→ Task goal:
Copy out the whole Bayesian optimization overview below word for word, headings included.

→ Page:
-.-.-
## 1.	Overview of Bayesian Optimization

Bayesian optimization is an approach to optimize the objective function that usually takes a long time (minutes or hours) to evaluate like tuning hyperparameters of a deep neural network. Also, many optimization problems in machine learning are black-box optimization problems where the objective function is unknown (black-box function) or we have no information about its derivatives. Thanks to Bayes theorem, such problems can be handled by developing a Bayesian optimization algorithm. There are many areas where Bayesian optimization (BO) can be a handy tool. To make an example BO has been widely used to design engineering systems (system identification) and choose laboratory experiments in materials (model selection). But this is not the only place that BO can be helpful. In the computer science they are widely used in A/B testing, recommender system, robotics and reinforcement learning, environmental monitoring and sensor networks, preference learning and interactive interfaces, and tuning the hyperparameters in deep neural networks. As can be seen, BO is a class of machine-learning-based optimization algorithm that focuses on solving problems by inferring the data. But as an engineer we should know where the best place is to use BO for our problems.

### 1.1.	 Let’s Answer the Big Question: When We Need the Bayesian Optimization?
-.-.-
→ Data shown:
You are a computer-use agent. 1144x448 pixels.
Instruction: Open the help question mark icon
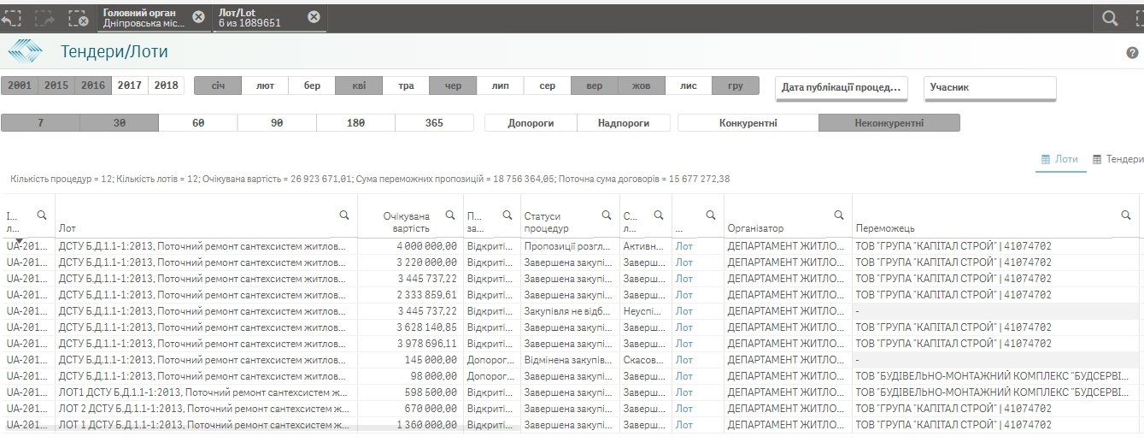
-.-.-
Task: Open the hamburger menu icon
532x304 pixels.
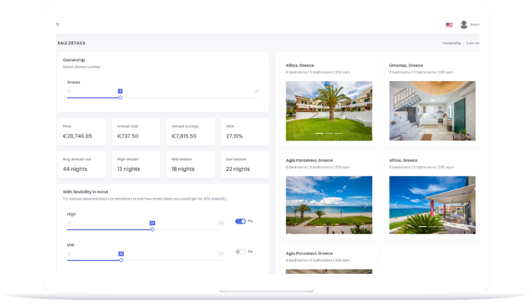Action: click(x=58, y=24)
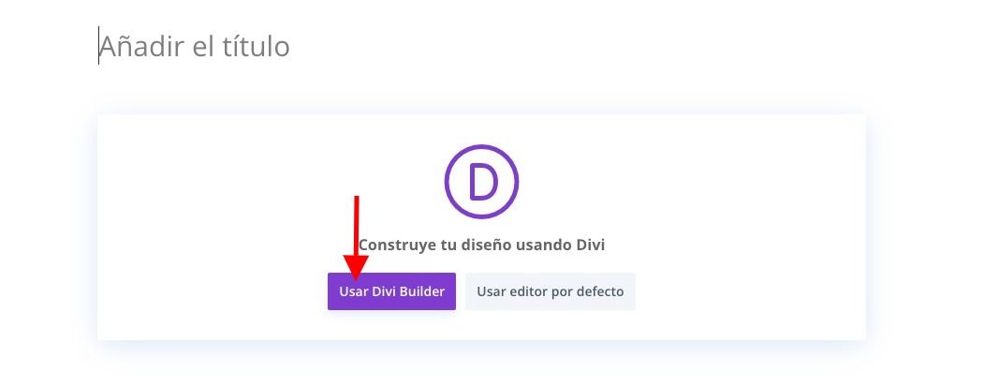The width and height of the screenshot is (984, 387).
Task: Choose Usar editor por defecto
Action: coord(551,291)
-.-.-
→ Output below:
## 1.	Overview of Bayesian Optimization

Bayesian optimization is an approach to optimize the objective function that usually takes a long time (minutes or hours) to evaluate like tuning hyperparameters of a deep neural network. Also, many optimization problems in machine learning are black-box optimization problems where the objective function is unknown (black-box function) or we have no information about its derivatives. Thanks to Bayes theorem, such problems can be handled by developing a Bayesian optimization algorithm. There are many areas where Bayesian optimization (BO) can be a handy tool. To make an example BO has been widely used to design engineering systems (system identification) and choose laboratory experiments in materials (model selection). But this is not the only place that BO can be helpful. In the computer science they are widely used in A/B testing, recommender system, robotics and reinforcement learning, environmental monitoring and sensor networks, preference learning and interactive interfaces, and tuning the hyperparameters in deep neural networks. As can be seen, BO is a class of machine-learning-based optimization algorithm that focuses on solving problems by inferring the data. But as an engineer we should know where the best place is to use BO for our problems.

### 1.1.	 Let’s Answer the Big Question: When We Need the Bayesian Optimization?